Nació en Sedella (Málaga). Hijo de Francisco y Vitalia. Eran seis hermanos, vivían en el pueblo pero en verano se iban a una casa de campo que les dejaban, llamada "la Jacinta". Francisco era un niño especial y muy distinto de sus hermanos. Guardaba cerdos pero siempre llevaba consigo un libro y por las mañanas iba a la parroquia, tocaba el "Ave María" y devolvía la llave de la iglesia. Por influencia de su madrastra dejó la guarda de cerdos y fue al Seminario. Ordenado sacerdote en 1930. Fue párroco de Moclinejo y ecónomo de Zafarraya.

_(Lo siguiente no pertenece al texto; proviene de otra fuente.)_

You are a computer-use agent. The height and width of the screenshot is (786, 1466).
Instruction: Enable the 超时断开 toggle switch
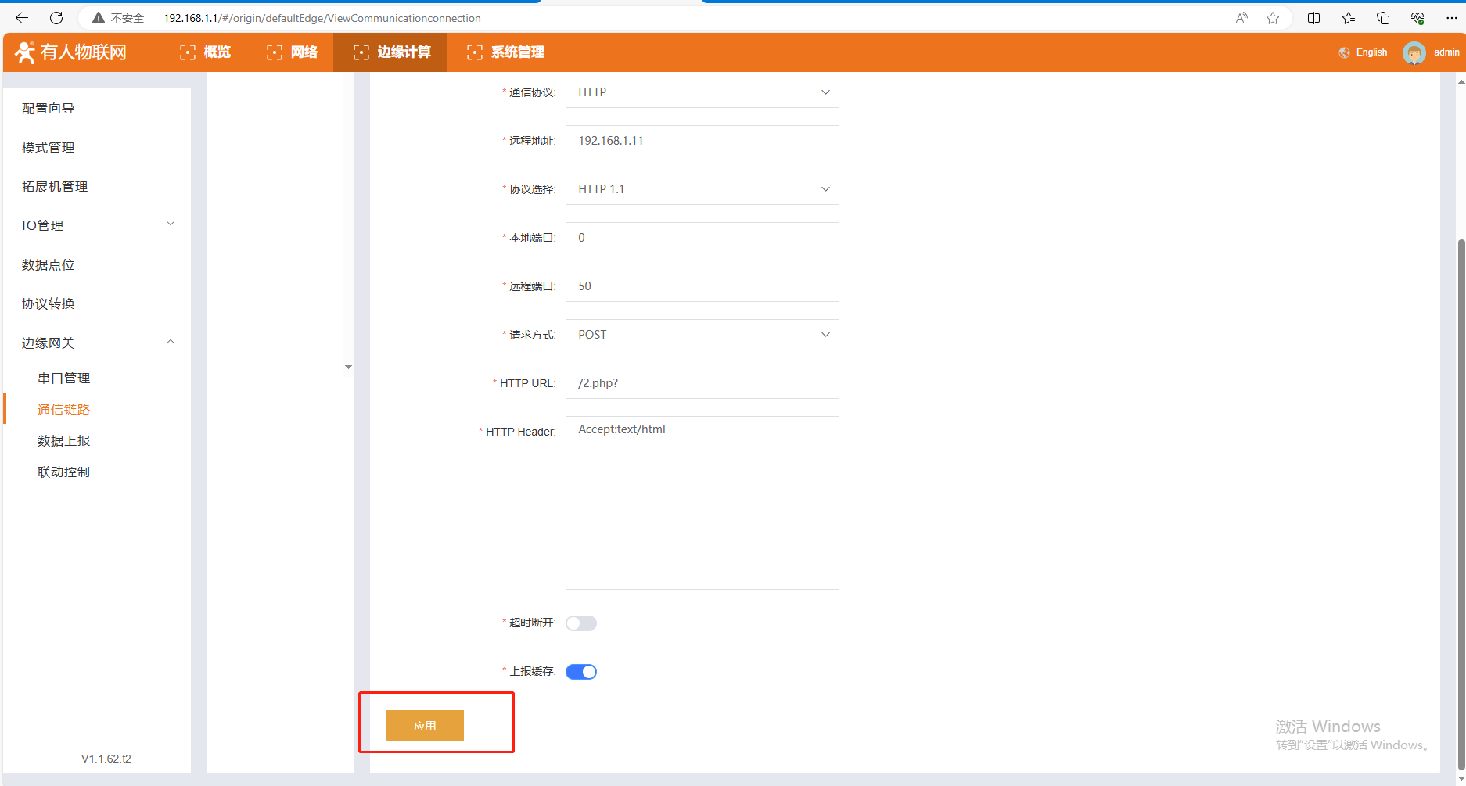(x=580, y=623)
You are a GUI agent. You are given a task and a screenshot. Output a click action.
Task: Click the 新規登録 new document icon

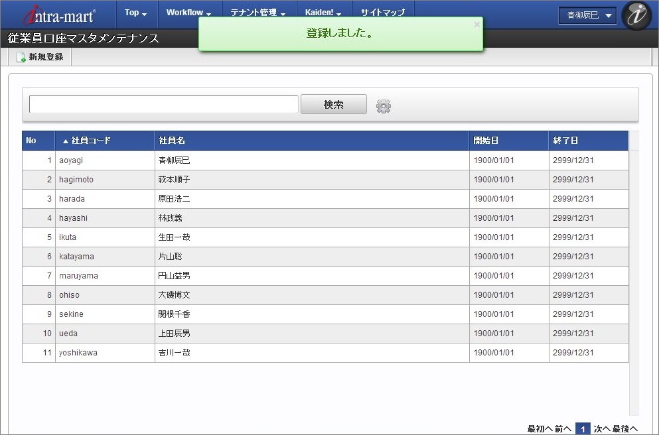[21, 57]

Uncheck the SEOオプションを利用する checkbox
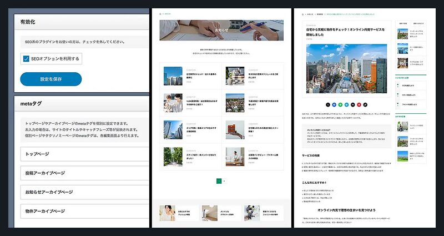pyautogui.click(x=26, y=58)
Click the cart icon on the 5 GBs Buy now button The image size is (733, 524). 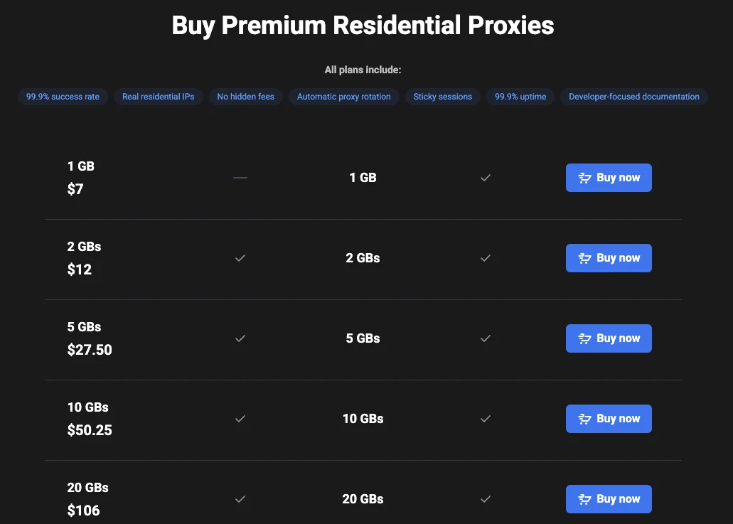point(585,338)
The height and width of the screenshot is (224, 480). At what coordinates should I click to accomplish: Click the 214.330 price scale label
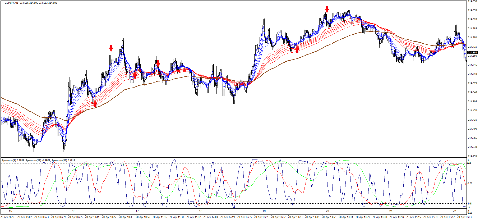click(x=472, y=147)
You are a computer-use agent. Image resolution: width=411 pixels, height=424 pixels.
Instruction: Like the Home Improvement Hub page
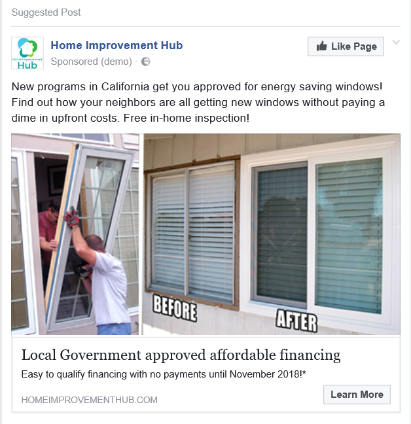[346, 46]
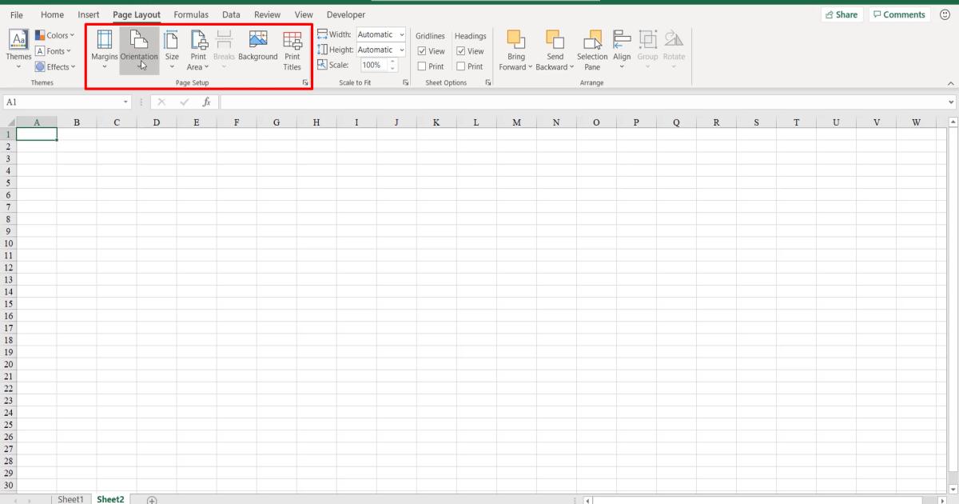The height and width of the screenshot is (504, 959).
Task: Open the Selection Pane
Action: tap(591, 48)
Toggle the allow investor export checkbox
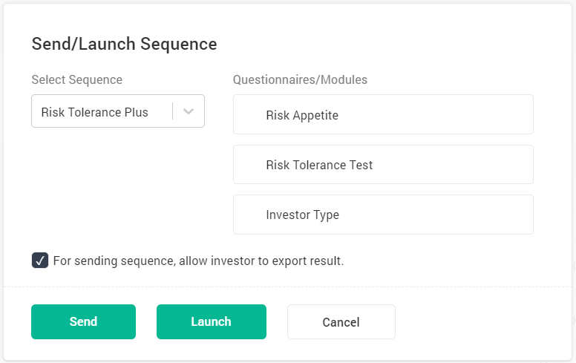Image resolution: width=576 pixels, height=363 pixels. pyautogui.click(x=40, y=261)
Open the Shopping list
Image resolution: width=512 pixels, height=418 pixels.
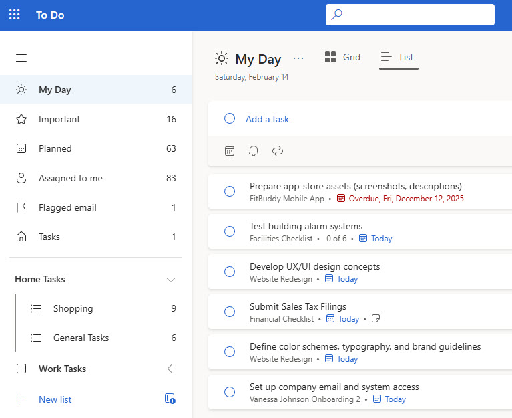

Refugiado en un cortijo de Sedella, llamado Monterilla, cuando se encontraba tumbado sobre una manta leyendo la vida de Santa Teresita, fue visto por unos escopeteros, lo que le empujó a refugiarse en Málaga. Descubierto por un vecino de Sedella en el Hotel Imperio fue detenido y asesinado en el Camino de Suárez después de gritar: "¡Viva Cristo Rey!" y de rechazar la invitación de un miliciano, llamado Tomás, a dejar el sacerdocio y unirse a ellos, como decía un papel escrito que su hermano Antonio vio encima de su cadáver.